Jugend-Landesrat Philipp Achammer (Mitte) und Amtsdirektor Klaus Nothdurfter mit der Leitung von Jungschar und SkJ

Das Ehrenamt, das neue Kinder- und Jugendzentrum und die Migration waren Themen des Austausches von Landesrat Philipp Achammer mit Jungschar und SKJ.

Die neu gewählten Vorstände der Jungschar und der Katholischen Jugend Südtirols sind Freitagnachmittag mit Jugendlandesrat Philipp Achammer zusammengetroffen. Für die SKJ stellten die Vorsitzenden Doris Rainer, Sara Burger und Daniel Donner, für die Jungschar Verena Dariz, Julian Stuefer und Julia Leimstädtner dem Landesrat ihre Anliegen und Vorhaben vor.

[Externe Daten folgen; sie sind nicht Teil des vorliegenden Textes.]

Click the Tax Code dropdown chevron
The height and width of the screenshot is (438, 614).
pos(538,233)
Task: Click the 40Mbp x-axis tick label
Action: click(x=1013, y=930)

Gesprochen wurde unter anderem über die Rolle und Bedeutung des Ehrenamtes. Dabei stimmten alle Gesprächspartner überein, dass Ehrenamt gestärkt und gesichert werden müsse, damit Gesellschaft darauf aufbauen und wachsen könne. „Das hohe ehrenamtliche Engagement sowie die Leidenschaft der hauptamtlichen Mitarbeiter in der Jugendarbeit“, spannte Landesrat Achammer den Bogen, sei zudem „wesentlich für die Lebendigkeit von Jugendkultur in unserem Land.“

Als wichtiges Thema, das Jugend beschäftigt, sprachen die Jugendvertreter die Migration an, die „Sorgen und Ängste bereite“. Nur der Dialog zwischen Menschen mit unterschiedlichen Sichtweisen, unterschiedlichen Erfahrungen und einem unterschiedlichen Background ermögliche eine gegenseitige Annäherung.

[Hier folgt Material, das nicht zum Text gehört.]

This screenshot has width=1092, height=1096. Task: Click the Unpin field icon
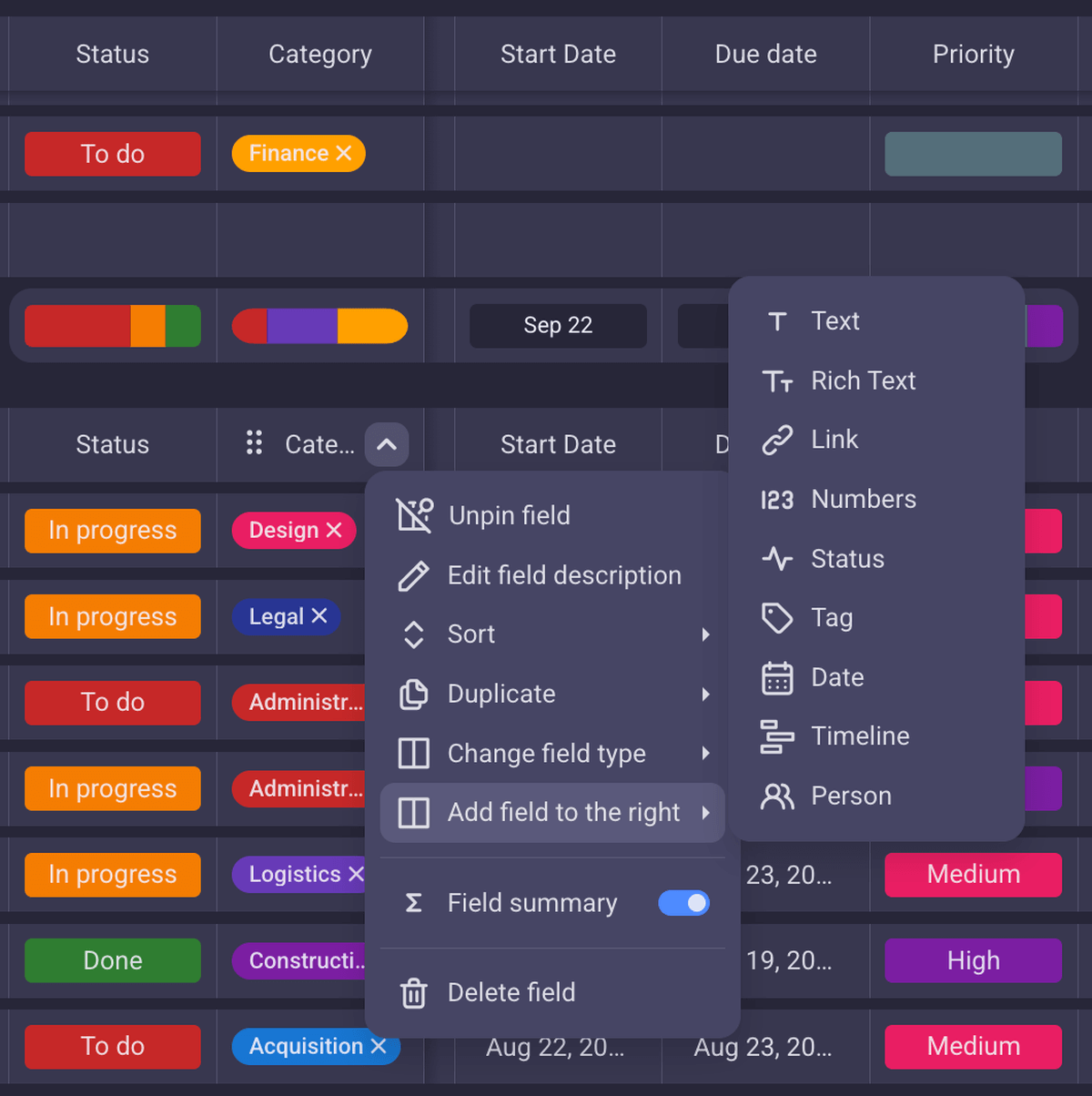(414, 515)
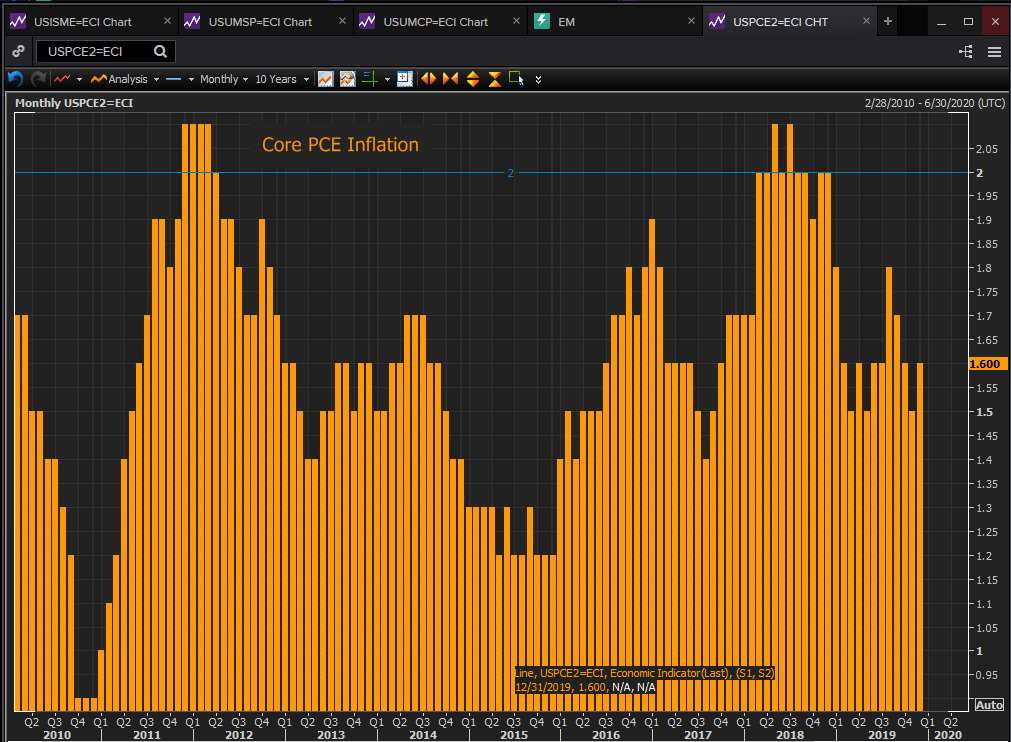Open the Analysis dropdown menu

[126, 79]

Gesprochen wurde auch über das neue Zentrum der kirchlichen Kinder- und Jugendarbeit, das am Silvius Magnago Platz in Bozen entsteht. Es wird die kirchlichen Kinder- und Jugendvereine deutscher und italienischer Sprache, Südtirols Katholische Jugend und Katholische Jungschar Südtirols, Azione Cattolica Ragazzi und Pastorale Giovanile, nicht nur gemeinsamen Raum bieten, sondern auch die Möglichkeit einer neuen Zusammenarbeit.

Landesrat Achammer forderte die Jugendlichen auf, „die Chancen, die in der Veränderung der Zeit liegen, zu nutzen“. Er sprach sich dafür aus „der Jugend mehr Verantwortung zu übertragen, da junge Menschen tragende Säulen der Gesellschaft von morgen sind“. Und der Landesrat sagte zu den Jugendlichen auch,  sie dürften „laut werden, wenn es darum geht, für Anliegen, Hoffnungen und Sorgen Gehör zu verschaffen“.